Pretty Eyes, Electric Bills
February 5 – March 27, 2015
Reception:
Thursday, February 12th, 6-8PM
Curator:
Amie Cunat
Artists:
Brian Michael Dunn, Doug Johnston, Hannah Levy, Brooke Moyse and Michael Zahn
Pretty Eyes, Electric Bills creates a space for the exhibition of emerging artists in the fields of painting, installation and sculpture. Using post-minimalist sculptors and pop abstraction painters as influences, these artists adopt the referential behaviors of real objects to frame their abstract works’ imagery and/or physicality. Like Ed Ruscha, whose appropriation of American vernacular, conveys his engagement with pop cultural dissonance through textual means, the artists in Pretty Eyes, Electric Bills use banal items as visual influences to recontexualize our experience with the everyday through their work. Among the pieces in the exhibition, choices to reveal, obscure, appropriate, and compress their visual sources are at play.
A significant issue the exhibition addresses is tactility.

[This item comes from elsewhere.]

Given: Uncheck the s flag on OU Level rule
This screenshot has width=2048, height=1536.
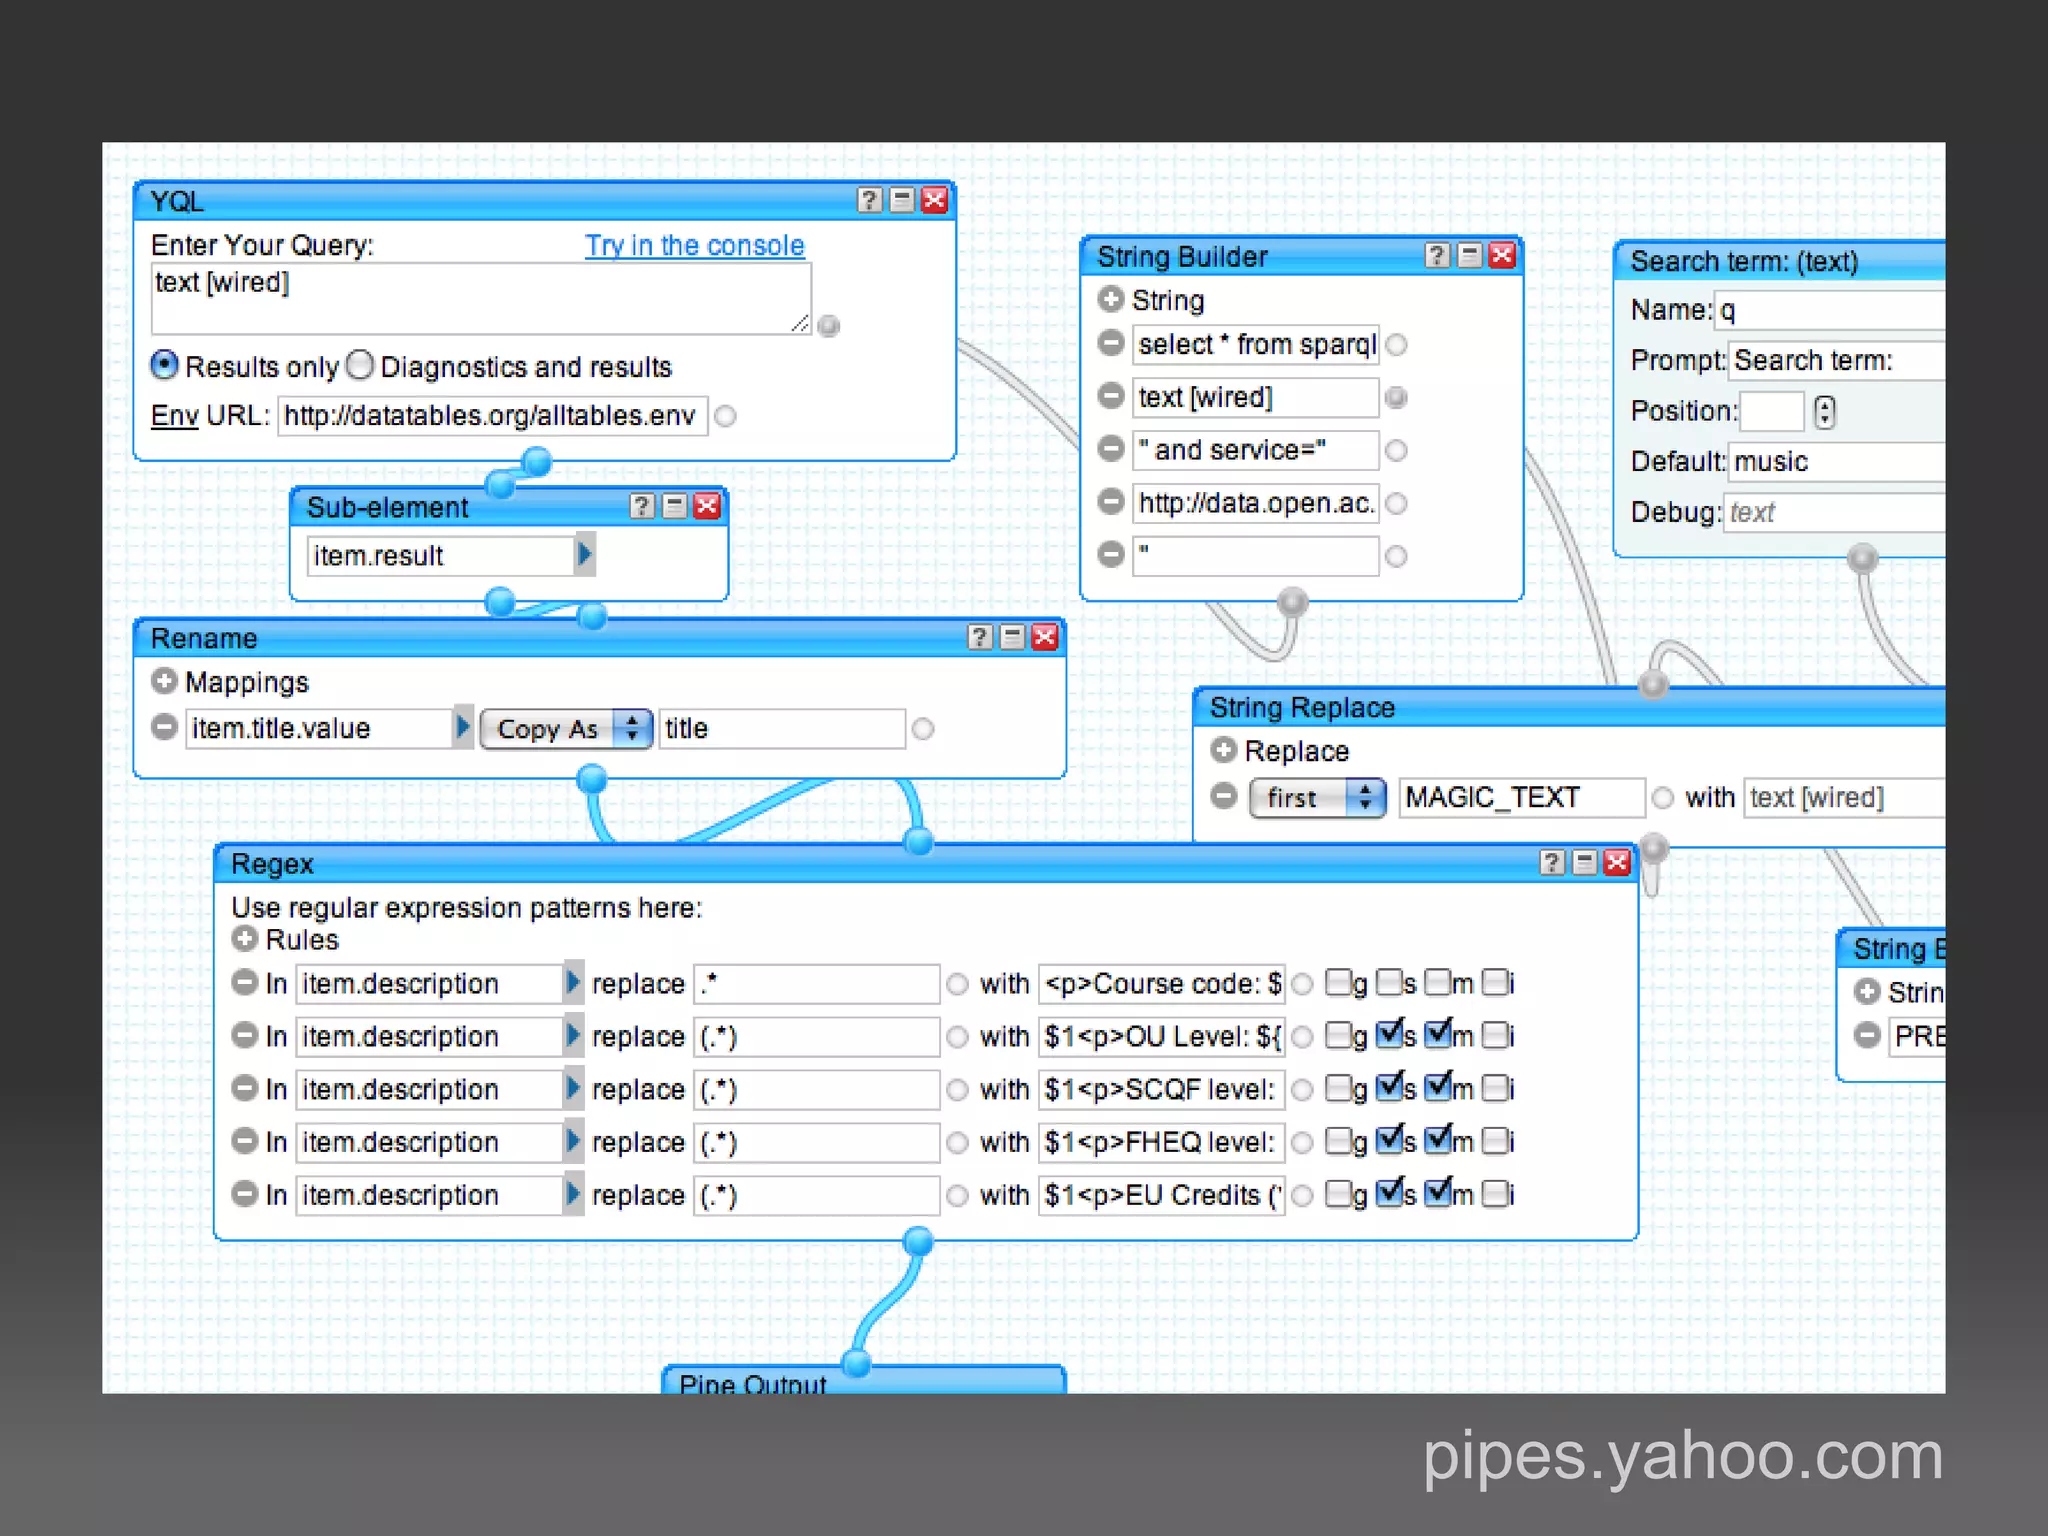Looking at the screenshot, I should [1389, 1034].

What I mean by tactility in contemporary art is the preoccupation among certain artists in developing work that connects the viewer with its perceivable sense of touch. There have been two repeating, prevalent concerns in both my classroom and among my peers: digital technology as well as provisionality in art making.1 What connects both is their active denouncement of tactility. In a recent interview with the Museum of Contemporary Art Chicago, William J O’Brien, a fiber and installation artist, discusses how “tactility is almost radical now, because it requires a rudimentary rejection of technology.”2 Pretty Eyes, Electric Bills, responds to these concerns by presenting artists who have developed acuity in their craft, and subsequently, a tactile condition.
The title of the exhibition is borrowed from Ed Ruscha’s, Pretty Eyes, Electric Bills (1976); a drawing whose idiosyncratic phrase depicted through authoritative typography asserts the potential of irony between textual and visual languages. Similarly, the agency behind Ruscha’s decisions to juxtapose words of conceptual discord, frame the curation of the objects and paintings in this group show. Their incongruous affects form an alternate dialogue.
1. Rubenstein, Raphael. “Provisional Painting”, Art in America (2009), There has been recent attention given to “provisional” or “casual” work, particularly in painting. The provisionality in paintings (and other disciplines) emphasizes the tentative or low-key process by which they are made.